Im Abwahlverfahren um Wedels Bürgermeister Gernot Kaser (parteilos) ist eine Entscheidung gefallen: Schon nach den ersten Auszählungsergebnissen der Abstimmung in der Rolandstadt wurde ein erster Trend erkennbar, und dieser verstetigte sich mit zunehmender Dauer des Abends. Am Ende hatten die Bürger in allen 16 Wahlbezirken die Abwahl des umstrittenen Rathauschefs beschlossen.
Damit stimmten nicht nur die Politik, sondern nun auch die Wähler für ein Abdanken des 62 Jahre alten gebürtigen Österreichers. Demnach votierten 10.758 Wedeler für eine Abwahl Kasers, nur 4172 Bürger wollten am Bürgermeister festhalten. Um den Amtsinhaber aus dem Rathaus zu wählen, waren mindestens 5452 Ja-Stimmen und eine Wahlbeteiligung von mindestens 20 Prozent nötig. Dieses Minimum wurde deutlich übertroffen, die Wahlbeteiligung lag bei 55,9 Prozent.

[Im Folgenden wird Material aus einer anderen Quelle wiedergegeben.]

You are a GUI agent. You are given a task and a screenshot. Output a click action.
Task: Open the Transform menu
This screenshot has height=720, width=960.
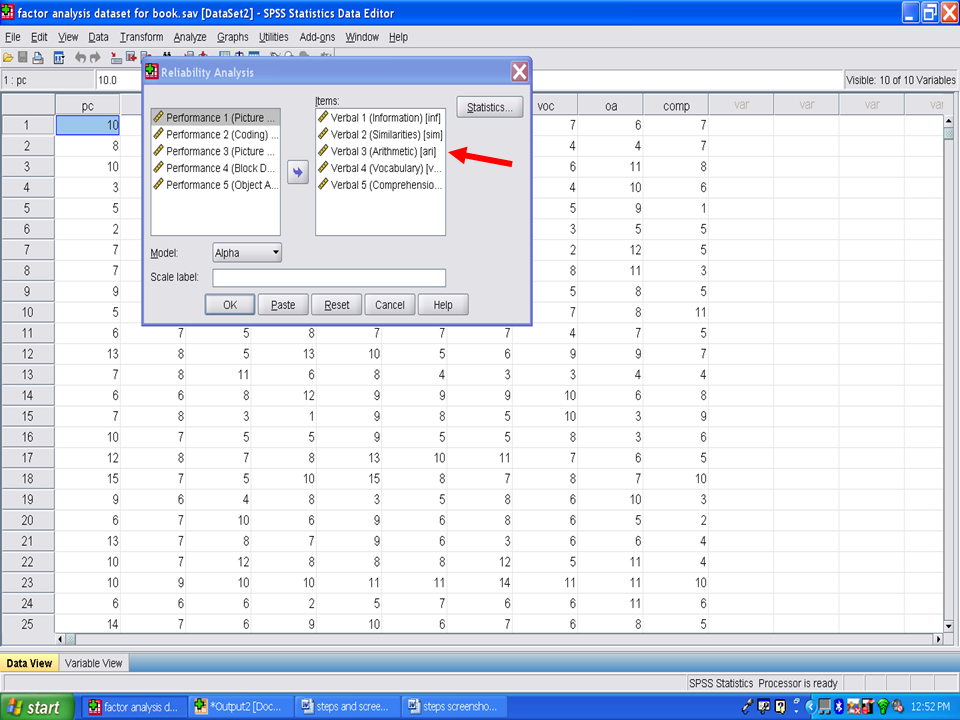point(141,37)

Abwahl von Gernot Kaser: WSI-Chef sagt, er sei „stolz“ auf die Bürger in Wedel
In den Reaktionen der Politik schwang Freude und Erleichterung über den Ausgang des Abwahlverfahrens mit. So gab der WSI-Vorsitzende Peter Ammer zu Protokoll: „Ich bin stolz auf meine Bürger! Das ist ein tolles Geburtstagsgeschenk für mich. Ich werde Montag nämlich 65 Jahre alt und freue mich. Wir haben hart dafür gearbeitet. Ich bin stolz, dass die Bürgerinnen und Bürger verstanden haben, dass es mit diesem Bürgermeister nicht weitergehen konnte und dass wir einen Neuanfang starten müssen mit einer neuen Bürgermeisterin oder einem neuen Bürgermeister.“
Ammer habe zuvor „erhebliche Zweifel an der Kompetenz von Gernot Kaser“ betont, „dass er eine Verwaltung führen kann.“ Im Rathaus habe unter den Mitarbeitenden regelrecht „Angst vor seinen emotionalen Ausbrüchen“ geherrscht. „Er soll da oft sehr heftig reagieren, wobei Türen zuknallen noch das Geringste sein soll.“
Grünen-Chefin: „Kaser war nicht fähig, seine Mitarbeitenden zu führen“
Auch Dagmar Süß, Fraktionschefin der Grünen in Wedel, sagte: „Wir freuen uns über den Ausgang dieses Bürgerentscheids. Wir konnten die Bürgerinnen und Bürger davon überzeugen, Bürgermeister Kaser abzuwählen“. Denn „das Vertrauensverhältnis zu ihm war nachhaltig gestört“. Er sei „nicht fähig gewesen, seine Mitarbeitenden zu führen“, was seine Aufgabe als Verwaltungschef gewesen wäre.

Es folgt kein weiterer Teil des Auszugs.